Screen Shot 2017-09-18 at 16.46.25.png (818×2 px, 423 KB)

https://grafana.wikimedia.org/dashboard/db/eventlogging-schema?orgId=1&var-schema=NavigationTiming&from=now-7d&to=now

https://grafana.wikimedia.org/dashboard/file/server-board.json?refresh=1m&orgId=1&from=now-7d&to=now&var-server=hafnium&var-network=eth0

Screen Shot 2017-09-18 at 16.47.09.png (565×2 px, 177 KB)
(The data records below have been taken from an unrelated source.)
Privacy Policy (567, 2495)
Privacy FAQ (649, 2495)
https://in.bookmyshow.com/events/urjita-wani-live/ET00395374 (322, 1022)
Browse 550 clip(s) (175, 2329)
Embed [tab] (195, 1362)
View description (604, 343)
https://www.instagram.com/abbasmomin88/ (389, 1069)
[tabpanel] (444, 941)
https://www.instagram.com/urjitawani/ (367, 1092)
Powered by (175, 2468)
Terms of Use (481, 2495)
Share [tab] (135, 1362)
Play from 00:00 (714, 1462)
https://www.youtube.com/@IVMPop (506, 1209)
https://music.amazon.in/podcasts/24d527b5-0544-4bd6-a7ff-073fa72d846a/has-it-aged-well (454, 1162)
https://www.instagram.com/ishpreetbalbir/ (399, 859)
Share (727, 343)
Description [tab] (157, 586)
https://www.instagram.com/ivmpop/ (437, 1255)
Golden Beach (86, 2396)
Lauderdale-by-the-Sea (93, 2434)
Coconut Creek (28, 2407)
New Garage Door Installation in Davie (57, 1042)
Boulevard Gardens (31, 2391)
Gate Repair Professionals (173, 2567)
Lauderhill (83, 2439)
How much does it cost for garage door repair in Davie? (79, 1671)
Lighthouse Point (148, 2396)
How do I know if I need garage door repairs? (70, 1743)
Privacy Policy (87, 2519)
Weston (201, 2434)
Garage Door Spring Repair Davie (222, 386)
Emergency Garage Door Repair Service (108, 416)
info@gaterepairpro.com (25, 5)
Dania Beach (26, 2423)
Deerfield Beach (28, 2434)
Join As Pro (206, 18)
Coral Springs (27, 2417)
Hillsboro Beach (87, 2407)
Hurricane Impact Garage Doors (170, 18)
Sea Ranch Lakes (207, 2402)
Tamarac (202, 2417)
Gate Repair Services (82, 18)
Change 378737 had a related patch set uploaded (by Krinkle; owner: Krinkle):
[mediawiki/extensions/NavigationTiming@master] Unbreak navTiming reporting

https://gerrit.wikimedia.org/r/378737

Change 378740 had a related patch set uploaded (by Krinkle; owner: Krinkle):
[mediawiki/extensions/NavigationTiming@wmf/1.30.0-wmf.18] Unbreak navTiming reporting

https://gerrit.wikimedia.org/r/378740

Change 378737 merged by jenkins-bot:
[mediawiki/extensions/NavigationTiming@master] Unbreak navTiming reporting

https://gerrit.wikimedia.org/r/378737

Change 378740 merged by jenkins-bot:
[mediawiki/extensions/NavigationTiming@wmf/1.30.0-wmf.18] Unbreak navTiming reporting

https://gerrit.wikimedia.org/r/378740

Mentioned in SAL (#wikimedia-operations) [2017-09-18T21:18:47Z] <krinkle@tin> Synchronized php-1.30.0-wmf.18/extensions/NavigationTiming/modules/ext.navigationTiming.js: Unbreak - T176105 (duration: 00m 48s)

Krinkle removed a project: Patch-For-Review.
Krinkle added a project: NavigationTiming.